My attention moved to the dark-leafed plant that seemed to be in the process of taking over the rafter. As I projected onto the plant a personal drive towards some kind of goal, I remembered a watered-down version of an important spiritual teaching – Flowers do not TRY to bloom. They just do what they do. This winding vine was just doing what it does, growing and finding its way into open space.


It was as if time stood still, or I was experiencing a sense of what spiritual teachers point to as the eternal. My eyes next traveled to the spaces between the cramped leaves of the vine, and I noticed that the glimpses of light looked more like twinkling stars. I wondered if the sparkles of light, which seemed to be engaged in some kind of rhythmic dance, were trying to communicate something to me personally.

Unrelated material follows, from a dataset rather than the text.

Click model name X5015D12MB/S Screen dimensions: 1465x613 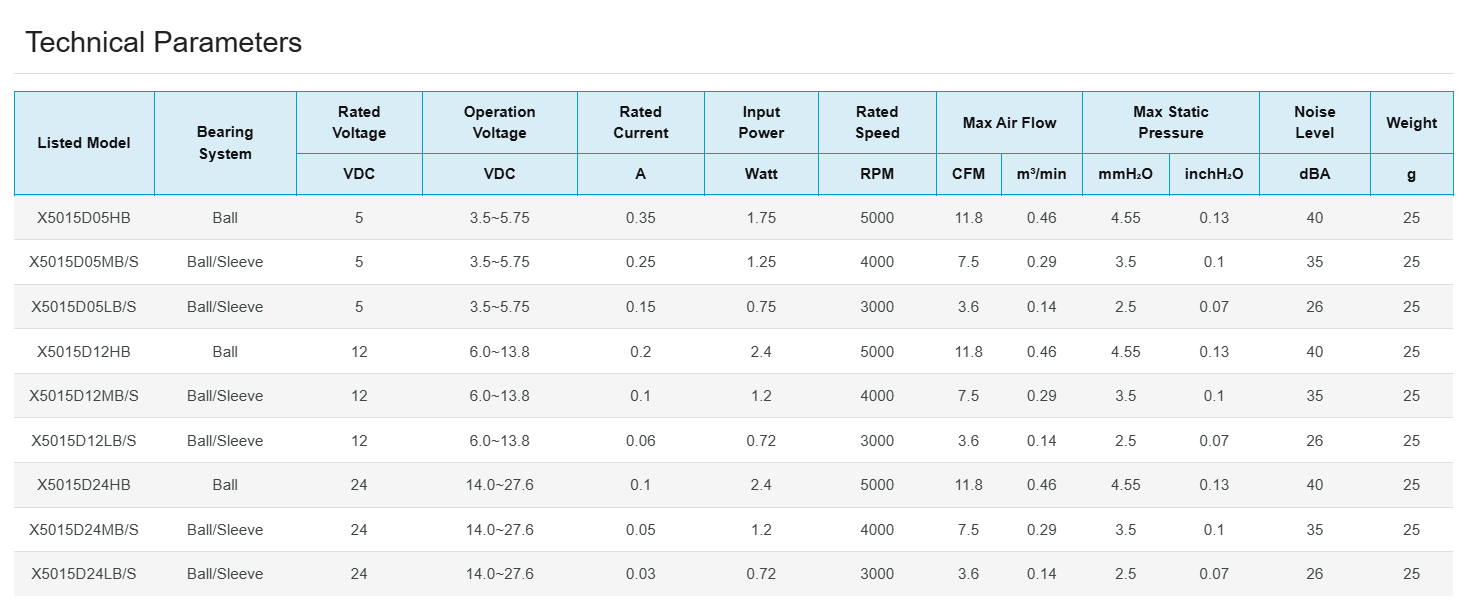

And then . . . The insight was dramatic. In that moment, I realized something that felt momentous and life defining. I’m certain that the only reason I gained this insight was because something had come to a close. It was as if that something had not been able to get over the threshold through which I had walked a few minutes earlier, and I could only grasp it now because it was no longer a part of the way I was going to be living my life.


“For as long as I can remember, I have either been running from something or running towards something,” I thought to myself. During the unraveling of my 24-year marriage, I had become aware that childhood for me felt like a prison from which I had to escape. I became driven to be completely independent and write my own story, which I did. It turns out though, the constant goal setting and drive to achieve were distractions. These distractions helped me develop useful skills that did contribute to making the world a better place, but they also prevented me from being still enough to fall in love with myself.


There’s love, and then there’s love. I thought I knew love, but then my therapist asked me a really good question during this tumultuous time in my live. “How do you know you feel love?”


“Hmmm. Well, I know I feel love for my children.” It wasn’t a needy kind of love though. I think it was through relationship with my children that I first came into contact with the Divine – or God – and another part of myself. For some reason, I felt the truth in that saying that your children do not belong to you. They are placed in your care for the purpose of preparing them to unfold as they must, whether it suits you or convention.


What I had not experienced throughout my objectively successful life was the stillness required to fall in love with myself as a child of the Divine. The big sigh was perhaps a final letting go of the running.


“Namaste,” the instructor nodded as class came to an end.


“Thank you,” many of us responded.


With the same sense of ritual that preceded class, I gently stood, rolled up my mat, and walked through the same threshold. I knew something had changed as I looked towards sunset, but unlike the manic energy that had been a constant companion on my quest to achieve during the first part of my life, a quiet calm filled my body. No goals. Just this moment.


NOTE: This really happened to me - about five weeks after my move to Jacksonville Beach, FL.